Conséquence, France Télévisions paie très peu cher pour l'un des plus grands tournois de tennis du monde et peut s'assurer, par décret gouvernemental, une diffusion continue. Se plaindre de n'avoir pas pu diffuser un match fait donc vieux-jeu.

Ruissellement sur le sport amateur

Rajoutons que l'arrivée d'Amazon, si elle a effectivement pu couper l'accessibilité du tennis à un certain nombre, a au moins soutenu une certaine forme de ruissellement en faveur du sport amateur.

Depuis 2001, la taxe Buffet (du nom de l'ancienne ministre des Sports Marie-George Buffet) prélève 5% du montant de l'ensemble des droits de retransmissions sportives afin de financer l'Agence nationale du sport (ANS), anciennement le Centre national du développement du sport, et assurer le soutien de la pratique amateur. Dotée d'un budget de 181 millions en 2021, l'ANS perçoit 74 millions d'euros grâce à cette taxe sur les droits sportifs.

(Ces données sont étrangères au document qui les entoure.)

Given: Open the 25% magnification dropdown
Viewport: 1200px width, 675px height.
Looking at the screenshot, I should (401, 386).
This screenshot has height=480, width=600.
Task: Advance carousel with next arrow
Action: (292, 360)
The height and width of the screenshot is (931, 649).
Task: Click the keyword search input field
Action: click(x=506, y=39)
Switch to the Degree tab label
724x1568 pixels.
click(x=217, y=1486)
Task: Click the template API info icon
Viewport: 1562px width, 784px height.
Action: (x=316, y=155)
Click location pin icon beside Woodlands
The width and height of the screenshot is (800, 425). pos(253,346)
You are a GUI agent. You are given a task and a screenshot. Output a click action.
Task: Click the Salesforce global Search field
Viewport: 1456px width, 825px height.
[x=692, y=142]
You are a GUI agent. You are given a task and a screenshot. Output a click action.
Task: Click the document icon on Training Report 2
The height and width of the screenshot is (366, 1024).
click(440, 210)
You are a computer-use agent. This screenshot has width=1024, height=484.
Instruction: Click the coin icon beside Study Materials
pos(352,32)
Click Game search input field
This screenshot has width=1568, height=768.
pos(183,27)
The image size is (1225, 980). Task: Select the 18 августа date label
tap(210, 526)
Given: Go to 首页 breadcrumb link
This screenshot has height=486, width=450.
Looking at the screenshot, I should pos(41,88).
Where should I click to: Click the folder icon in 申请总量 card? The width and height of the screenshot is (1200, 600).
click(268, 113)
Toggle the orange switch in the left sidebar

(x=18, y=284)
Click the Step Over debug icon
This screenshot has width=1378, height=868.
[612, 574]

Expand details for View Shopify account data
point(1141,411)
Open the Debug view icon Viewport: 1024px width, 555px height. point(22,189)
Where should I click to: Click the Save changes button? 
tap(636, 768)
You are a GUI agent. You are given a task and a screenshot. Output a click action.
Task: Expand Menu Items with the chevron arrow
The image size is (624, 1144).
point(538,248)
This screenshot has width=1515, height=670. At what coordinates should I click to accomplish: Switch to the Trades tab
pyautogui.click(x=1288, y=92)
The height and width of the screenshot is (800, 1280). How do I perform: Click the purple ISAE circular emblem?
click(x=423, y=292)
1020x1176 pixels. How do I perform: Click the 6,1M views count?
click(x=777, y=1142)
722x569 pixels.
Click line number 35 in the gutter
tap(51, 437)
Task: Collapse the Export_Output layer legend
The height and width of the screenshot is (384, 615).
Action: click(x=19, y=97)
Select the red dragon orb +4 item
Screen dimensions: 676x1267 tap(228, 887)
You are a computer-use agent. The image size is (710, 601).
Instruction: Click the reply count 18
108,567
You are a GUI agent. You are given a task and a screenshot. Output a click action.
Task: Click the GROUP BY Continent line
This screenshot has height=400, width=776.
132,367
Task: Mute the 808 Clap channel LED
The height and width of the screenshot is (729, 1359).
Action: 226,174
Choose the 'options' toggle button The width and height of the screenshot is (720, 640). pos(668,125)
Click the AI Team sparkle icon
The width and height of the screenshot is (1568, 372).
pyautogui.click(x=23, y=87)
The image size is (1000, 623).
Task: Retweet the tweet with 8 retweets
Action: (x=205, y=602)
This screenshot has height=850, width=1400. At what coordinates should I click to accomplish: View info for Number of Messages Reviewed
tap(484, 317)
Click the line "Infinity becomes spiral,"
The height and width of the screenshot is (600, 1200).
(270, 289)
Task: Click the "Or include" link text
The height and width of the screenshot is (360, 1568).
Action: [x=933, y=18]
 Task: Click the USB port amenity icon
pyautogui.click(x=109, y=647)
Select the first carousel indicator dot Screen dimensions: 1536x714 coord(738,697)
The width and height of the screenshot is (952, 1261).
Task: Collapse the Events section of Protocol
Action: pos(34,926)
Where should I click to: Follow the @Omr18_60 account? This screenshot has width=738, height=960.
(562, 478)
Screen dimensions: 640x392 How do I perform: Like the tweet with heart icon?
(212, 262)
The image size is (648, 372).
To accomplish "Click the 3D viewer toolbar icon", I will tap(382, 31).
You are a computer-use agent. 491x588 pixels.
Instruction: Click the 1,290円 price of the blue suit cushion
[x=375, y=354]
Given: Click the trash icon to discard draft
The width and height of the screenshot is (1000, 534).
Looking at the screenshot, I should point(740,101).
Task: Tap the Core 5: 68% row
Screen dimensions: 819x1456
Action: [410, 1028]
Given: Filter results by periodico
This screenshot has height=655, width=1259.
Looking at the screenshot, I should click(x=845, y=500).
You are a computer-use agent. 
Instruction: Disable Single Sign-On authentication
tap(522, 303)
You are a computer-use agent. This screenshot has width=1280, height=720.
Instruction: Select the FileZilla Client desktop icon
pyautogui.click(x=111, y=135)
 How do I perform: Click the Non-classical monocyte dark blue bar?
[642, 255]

En augmentant les droits de diffusion du tennis, avec la concurrence d'Amazon, on vient abonder ce budget et soutenir le sport amateur.

À l'inverse, si, comme le demande Delphine Ernotte, on assurait la diffusion de Roland-Garros sur les antennes du service public, selon le principe de la défense du patrimoine national sportif, on couperait l'effet concurrentiel, on imposerait le monopole et on réduirait, de fait, les prix de vente. Avec ce mécanisme, France Télévisions pourrait proposer moins de 1 million d'euros –puisqu'elle aurait le monopole–, ce qui ferait autant d'argent en moins pour l'ANS et pour l'ensemble du tissu amateur sportif.

France Télévisions était au courant des modes de fonctionnement des Internationaux de France; le groupe avait ratifié la primeur accordée à Amazon. Et le groupe a beau se plaindre, il profite d'une situation de quasi-monopole pour diffuser l'essentiel des rencontres à un prix objectivement très faible depuis plus de trente ans. Enfin, au lieu de critiquer la présence d'Amazon, on peut aussi se féliciter que sa venue ait conduit à une inflation des droits et donc à une augmentation du budget de l'ANS, soutien indéfectible du sport amateur. Il aurait peut-être fallu préciser tout cela avant de s'insurger.